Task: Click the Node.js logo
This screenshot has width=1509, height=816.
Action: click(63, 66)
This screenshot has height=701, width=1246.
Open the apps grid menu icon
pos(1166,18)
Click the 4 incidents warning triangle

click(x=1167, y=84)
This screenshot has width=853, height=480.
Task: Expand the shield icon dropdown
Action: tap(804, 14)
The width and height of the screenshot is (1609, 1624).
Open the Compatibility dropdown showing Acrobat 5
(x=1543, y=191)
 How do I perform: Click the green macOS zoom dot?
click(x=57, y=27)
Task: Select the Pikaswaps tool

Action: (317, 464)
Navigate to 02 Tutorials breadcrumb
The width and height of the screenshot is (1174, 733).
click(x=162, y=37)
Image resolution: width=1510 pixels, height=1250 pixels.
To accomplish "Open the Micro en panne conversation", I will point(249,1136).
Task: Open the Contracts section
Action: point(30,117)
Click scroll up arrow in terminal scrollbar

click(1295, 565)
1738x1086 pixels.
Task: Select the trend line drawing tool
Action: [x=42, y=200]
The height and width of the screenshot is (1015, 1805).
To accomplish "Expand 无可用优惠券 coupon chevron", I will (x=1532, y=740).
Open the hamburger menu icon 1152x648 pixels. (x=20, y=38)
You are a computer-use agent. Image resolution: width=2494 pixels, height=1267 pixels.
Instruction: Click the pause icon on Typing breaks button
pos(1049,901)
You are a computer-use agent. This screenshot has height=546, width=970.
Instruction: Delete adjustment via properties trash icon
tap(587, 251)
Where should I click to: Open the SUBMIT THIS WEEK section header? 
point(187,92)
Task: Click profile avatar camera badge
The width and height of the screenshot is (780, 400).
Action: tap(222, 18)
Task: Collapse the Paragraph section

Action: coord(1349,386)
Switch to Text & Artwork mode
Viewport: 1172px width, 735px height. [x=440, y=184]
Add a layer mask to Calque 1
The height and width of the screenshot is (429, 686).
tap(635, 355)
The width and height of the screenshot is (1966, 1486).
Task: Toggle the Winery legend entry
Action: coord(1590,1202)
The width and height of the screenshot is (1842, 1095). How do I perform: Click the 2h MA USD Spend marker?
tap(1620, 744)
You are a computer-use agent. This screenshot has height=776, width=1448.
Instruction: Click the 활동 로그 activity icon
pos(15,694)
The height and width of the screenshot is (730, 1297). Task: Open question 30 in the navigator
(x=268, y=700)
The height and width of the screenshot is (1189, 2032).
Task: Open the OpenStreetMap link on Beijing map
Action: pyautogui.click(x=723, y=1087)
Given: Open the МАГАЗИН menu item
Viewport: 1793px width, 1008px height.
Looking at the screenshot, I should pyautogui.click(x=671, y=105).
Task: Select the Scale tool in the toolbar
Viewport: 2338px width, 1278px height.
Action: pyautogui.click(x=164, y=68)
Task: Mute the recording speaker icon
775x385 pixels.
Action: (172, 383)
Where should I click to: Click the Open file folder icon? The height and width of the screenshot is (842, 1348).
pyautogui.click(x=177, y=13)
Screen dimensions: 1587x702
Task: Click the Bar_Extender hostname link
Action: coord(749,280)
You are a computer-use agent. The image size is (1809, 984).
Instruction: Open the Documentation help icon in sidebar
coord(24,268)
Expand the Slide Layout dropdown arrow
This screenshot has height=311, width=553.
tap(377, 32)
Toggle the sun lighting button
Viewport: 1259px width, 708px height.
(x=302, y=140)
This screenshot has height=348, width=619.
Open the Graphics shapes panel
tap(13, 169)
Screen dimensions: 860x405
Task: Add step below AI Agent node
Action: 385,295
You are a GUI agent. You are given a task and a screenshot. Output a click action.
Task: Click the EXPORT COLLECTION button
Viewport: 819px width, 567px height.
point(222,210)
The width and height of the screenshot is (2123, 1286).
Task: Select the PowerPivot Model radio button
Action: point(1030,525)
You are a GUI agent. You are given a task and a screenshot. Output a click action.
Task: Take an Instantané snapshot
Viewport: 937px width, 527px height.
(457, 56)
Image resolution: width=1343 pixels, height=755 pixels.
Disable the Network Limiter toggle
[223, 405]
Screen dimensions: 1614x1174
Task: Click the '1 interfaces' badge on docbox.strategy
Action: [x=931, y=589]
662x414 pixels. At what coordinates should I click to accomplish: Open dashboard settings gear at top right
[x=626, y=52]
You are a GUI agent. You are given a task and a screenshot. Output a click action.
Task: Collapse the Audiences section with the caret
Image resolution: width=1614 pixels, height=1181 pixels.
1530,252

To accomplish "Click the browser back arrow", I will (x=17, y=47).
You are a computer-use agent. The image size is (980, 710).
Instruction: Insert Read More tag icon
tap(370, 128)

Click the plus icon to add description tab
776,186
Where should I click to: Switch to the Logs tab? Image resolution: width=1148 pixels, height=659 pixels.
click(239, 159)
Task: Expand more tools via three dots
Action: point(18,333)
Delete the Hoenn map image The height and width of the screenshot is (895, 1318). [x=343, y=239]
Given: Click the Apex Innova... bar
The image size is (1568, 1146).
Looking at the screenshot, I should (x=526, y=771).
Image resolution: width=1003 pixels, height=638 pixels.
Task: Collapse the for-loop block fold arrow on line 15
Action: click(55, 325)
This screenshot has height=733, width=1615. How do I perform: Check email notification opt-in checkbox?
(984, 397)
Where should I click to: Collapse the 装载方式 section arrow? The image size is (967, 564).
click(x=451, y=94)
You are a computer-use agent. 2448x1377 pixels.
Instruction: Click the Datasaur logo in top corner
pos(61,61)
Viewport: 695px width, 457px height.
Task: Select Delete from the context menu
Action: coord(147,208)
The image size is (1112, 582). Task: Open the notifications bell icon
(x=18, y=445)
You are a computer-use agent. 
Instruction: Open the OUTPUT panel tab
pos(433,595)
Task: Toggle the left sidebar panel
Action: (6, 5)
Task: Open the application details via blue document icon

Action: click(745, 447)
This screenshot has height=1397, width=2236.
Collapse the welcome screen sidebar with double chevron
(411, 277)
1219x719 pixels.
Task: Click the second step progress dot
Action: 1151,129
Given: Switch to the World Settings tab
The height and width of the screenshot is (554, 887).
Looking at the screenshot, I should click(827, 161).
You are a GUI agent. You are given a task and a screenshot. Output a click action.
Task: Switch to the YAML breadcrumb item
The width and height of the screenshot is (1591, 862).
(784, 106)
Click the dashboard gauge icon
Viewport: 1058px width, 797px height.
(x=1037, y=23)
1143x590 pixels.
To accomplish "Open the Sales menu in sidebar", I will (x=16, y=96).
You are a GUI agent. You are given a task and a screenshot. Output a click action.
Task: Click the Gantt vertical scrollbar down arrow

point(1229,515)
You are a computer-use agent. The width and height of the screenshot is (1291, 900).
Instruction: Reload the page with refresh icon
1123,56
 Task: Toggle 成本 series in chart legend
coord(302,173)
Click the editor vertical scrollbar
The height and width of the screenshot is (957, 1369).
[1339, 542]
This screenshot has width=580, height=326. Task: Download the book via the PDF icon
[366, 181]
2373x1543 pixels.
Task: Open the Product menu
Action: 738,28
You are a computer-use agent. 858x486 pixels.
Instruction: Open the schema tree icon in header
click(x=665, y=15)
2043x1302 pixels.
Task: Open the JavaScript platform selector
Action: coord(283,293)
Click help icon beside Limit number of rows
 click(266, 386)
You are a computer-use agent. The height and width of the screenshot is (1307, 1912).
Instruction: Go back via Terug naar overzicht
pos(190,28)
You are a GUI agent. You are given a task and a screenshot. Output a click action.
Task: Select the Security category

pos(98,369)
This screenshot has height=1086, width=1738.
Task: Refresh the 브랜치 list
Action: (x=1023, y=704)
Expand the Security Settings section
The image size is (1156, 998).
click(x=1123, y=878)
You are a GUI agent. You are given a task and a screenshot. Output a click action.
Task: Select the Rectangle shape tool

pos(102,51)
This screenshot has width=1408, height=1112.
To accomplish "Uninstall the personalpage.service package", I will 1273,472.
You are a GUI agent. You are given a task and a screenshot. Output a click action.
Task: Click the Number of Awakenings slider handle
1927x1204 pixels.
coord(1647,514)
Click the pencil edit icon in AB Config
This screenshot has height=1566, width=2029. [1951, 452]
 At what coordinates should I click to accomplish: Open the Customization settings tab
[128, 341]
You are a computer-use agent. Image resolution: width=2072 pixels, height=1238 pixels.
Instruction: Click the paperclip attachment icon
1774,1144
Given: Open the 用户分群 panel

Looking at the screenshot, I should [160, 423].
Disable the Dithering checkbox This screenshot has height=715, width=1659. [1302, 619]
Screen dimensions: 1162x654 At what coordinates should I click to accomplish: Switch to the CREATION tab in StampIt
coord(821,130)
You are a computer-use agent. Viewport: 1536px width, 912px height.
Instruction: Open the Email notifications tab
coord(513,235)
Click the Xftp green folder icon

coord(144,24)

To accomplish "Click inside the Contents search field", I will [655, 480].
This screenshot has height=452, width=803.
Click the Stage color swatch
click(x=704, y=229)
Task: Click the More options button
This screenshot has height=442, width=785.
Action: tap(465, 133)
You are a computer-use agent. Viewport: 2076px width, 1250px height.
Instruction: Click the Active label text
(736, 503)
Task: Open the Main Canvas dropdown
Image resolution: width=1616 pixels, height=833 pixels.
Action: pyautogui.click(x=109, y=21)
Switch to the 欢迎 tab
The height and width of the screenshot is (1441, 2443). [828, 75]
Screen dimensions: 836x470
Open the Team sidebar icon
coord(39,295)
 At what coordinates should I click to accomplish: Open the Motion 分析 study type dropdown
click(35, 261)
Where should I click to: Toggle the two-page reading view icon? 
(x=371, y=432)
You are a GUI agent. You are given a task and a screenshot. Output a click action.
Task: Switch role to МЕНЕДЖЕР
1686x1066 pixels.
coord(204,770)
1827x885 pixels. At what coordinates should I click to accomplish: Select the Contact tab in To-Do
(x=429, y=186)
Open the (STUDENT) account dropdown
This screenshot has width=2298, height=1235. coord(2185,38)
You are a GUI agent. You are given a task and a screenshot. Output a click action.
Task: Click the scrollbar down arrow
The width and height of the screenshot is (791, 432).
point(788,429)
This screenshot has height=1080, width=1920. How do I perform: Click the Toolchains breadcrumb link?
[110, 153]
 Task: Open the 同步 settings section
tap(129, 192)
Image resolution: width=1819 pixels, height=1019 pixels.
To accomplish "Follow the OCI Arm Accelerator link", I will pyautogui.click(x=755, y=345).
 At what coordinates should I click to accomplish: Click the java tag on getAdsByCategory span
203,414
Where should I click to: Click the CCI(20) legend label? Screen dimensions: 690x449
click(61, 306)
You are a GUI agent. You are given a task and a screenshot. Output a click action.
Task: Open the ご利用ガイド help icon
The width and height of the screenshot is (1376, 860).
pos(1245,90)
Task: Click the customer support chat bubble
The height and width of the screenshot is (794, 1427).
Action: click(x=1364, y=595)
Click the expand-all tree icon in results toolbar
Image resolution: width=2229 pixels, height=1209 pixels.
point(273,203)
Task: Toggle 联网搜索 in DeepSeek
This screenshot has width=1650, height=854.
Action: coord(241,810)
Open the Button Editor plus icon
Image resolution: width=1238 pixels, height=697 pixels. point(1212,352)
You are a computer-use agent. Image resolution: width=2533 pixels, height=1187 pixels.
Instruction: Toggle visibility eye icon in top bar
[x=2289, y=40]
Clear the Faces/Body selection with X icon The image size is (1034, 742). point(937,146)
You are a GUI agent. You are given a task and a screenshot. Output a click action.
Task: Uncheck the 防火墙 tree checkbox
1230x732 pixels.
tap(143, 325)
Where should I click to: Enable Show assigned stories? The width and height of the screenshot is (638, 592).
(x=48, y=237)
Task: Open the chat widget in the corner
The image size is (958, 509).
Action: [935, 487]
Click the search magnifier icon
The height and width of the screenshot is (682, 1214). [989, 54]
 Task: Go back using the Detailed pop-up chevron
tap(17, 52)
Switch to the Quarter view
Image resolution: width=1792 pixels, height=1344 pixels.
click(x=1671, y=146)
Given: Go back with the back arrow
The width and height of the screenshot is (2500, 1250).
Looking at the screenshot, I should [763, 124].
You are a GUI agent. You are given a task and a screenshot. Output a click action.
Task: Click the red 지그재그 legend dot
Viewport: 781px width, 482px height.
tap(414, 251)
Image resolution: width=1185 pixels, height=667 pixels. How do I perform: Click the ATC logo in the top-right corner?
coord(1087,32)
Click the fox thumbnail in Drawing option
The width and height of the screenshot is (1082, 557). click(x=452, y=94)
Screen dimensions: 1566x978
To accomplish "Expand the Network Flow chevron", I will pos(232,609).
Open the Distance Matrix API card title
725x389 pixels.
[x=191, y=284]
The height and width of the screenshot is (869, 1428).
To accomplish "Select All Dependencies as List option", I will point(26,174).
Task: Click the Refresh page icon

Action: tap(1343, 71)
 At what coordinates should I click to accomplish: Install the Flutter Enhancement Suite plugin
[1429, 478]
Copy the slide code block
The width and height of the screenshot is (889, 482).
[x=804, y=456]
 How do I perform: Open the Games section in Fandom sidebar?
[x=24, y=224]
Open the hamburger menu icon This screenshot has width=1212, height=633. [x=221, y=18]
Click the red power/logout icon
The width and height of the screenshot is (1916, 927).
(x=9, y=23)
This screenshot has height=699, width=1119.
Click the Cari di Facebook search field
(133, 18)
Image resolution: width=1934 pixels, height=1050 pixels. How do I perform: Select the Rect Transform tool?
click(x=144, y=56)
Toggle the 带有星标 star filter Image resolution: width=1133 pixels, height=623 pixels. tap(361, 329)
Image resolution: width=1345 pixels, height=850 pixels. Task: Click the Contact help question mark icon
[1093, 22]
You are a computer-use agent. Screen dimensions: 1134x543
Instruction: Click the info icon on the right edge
========
**Your goal:** Write out each line of the data that holds the string "item".

**Written reply:**
Given: Open the МАГАЗИН menu item
Task: Switch to the YAML breadcrumb item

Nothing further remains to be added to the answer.